Exercise requirements: Quote the items below word for word, starting with the line that contains "at (603, 211)." and going on through the line that contains "This screenshot has height=382, width=678.".
((
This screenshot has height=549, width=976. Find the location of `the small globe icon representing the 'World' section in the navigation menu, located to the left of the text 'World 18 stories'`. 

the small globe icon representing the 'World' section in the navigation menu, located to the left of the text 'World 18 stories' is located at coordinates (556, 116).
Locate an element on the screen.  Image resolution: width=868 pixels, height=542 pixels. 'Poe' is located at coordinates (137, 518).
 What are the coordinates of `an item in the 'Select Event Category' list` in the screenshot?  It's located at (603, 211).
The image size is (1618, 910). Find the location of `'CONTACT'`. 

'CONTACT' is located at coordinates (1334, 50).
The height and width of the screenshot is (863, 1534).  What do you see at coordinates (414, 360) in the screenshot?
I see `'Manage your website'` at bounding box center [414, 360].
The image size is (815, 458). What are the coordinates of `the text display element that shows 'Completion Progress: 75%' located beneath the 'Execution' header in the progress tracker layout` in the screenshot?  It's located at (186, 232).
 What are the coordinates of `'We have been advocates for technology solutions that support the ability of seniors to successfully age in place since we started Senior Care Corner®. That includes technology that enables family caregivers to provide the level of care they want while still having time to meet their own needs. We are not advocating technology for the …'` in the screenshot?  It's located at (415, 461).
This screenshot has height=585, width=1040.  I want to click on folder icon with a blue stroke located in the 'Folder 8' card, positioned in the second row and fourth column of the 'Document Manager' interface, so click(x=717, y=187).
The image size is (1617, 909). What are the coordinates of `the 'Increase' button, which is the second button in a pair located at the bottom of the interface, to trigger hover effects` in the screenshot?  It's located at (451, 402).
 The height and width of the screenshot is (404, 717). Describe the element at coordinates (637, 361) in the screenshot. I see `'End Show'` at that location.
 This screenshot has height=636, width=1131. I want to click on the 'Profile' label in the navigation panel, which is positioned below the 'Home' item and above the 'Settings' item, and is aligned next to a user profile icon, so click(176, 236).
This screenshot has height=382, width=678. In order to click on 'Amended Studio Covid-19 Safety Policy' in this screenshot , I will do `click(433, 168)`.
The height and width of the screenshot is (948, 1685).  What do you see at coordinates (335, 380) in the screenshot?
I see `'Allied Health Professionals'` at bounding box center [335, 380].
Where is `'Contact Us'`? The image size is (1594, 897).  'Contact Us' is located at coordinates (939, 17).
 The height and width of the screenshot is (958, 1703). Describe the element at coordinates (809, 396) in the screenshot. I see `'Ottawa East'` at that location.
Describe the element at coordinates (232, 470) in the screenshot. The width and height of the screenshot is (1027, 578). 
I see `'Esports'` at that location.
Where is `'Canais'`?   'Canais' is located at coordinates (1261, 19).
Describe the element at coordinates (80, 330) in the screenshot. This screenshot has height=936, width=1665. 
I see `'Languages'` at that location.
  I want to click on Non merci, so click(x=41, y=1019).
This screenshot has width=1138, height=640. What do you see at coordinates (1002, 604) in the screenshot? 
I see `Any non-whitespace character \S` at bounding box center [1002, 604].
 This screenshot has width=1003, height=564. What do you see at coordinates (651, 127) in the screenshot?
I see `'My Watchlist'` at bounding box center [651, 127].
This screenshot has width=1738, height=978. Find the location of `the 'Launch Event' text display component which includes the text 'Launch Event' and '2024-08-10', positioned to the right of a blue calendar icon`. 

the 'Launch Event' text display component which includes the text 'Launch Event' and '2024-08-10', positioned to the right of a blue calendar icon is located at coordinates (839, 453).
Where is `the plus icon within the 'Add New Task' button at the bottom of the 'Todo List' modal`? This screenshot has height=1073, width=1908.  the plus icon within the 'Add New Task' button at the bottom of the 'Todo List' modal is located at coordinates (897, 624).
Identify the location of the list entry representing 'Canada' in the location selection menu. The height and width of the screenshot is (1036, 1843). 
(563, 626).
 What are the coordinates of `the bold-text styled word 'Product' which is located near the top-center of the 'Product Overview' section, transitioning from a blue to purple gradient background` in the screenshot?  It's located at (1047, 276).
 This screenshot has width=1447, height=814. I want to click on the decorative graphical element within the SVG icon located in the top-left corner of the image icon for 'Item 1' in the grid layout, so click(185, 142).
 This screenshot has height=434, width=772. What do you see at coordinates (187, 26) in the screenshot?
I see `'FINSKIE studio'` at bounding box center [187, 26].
))
Completed task:
 What are the coordinates of `an item in the 'Select Event Category' list` in the screenshot?  It's located at (603, 211).
The image size is (1618, 910). Find the location of `'CONTACT'`. 

'CONTACT' is located at coordinates (1334, 50).
The height and width of the screenshot is (863, 1534).  What do you see at coordinates (414, 360) in the screenshot?
I see `'Manage your website'` at bounding box center [414, 360].
The image size is (815, 458). What are the coordinates of `the text display element that shows 'Completion Progress: 75%' located beneath the 'Execution' header in the progress tracker layout` in the screenshot?  It's located at (186, 232).
 What are the coordinates of `'We have been advocates for technology solutions that support the ability of seniors to successfully age in place since we started Senior Care Corner®. That includes technology that enables family caregivers to provide the level of care they want while still having time to meet their own needs. We are not advocating technology for the …'` in the screenshot?  It's located at (415, 461).
This screenshot has height=585, width=1040.  I want to click on folder icon with a blue stroke located in the 'Folder 8' card, positioned in the second row and fourth column of the 'Document Manager' interface, so click(x=717, y=187).
The image size is (1617, 909). What are the coordinates of `the 'Increase' button, which is the second button in a pair located at the bottom of the interface, to trigger hover effects` in the screenshot?  It's located at (451, 402).
 The height and width of the screenshot is (404, 717). Describe the element at coordinates (637, 361) in the screenshot. I see `'End Show'` at that location.
 This screenshot has height=636, width=1131. I want to click on the 'Profile' label in the navigation panel, which is positioned below the 'Home' item and above the 'Settings' item, and is aligned next to a user profile icon, so click(176, 236).
This screenshot has height=382, width=678. In order to click on 'Amended Studio Covid-19 Safety Policy' in this screenshot , I will do `click(433, 168)`.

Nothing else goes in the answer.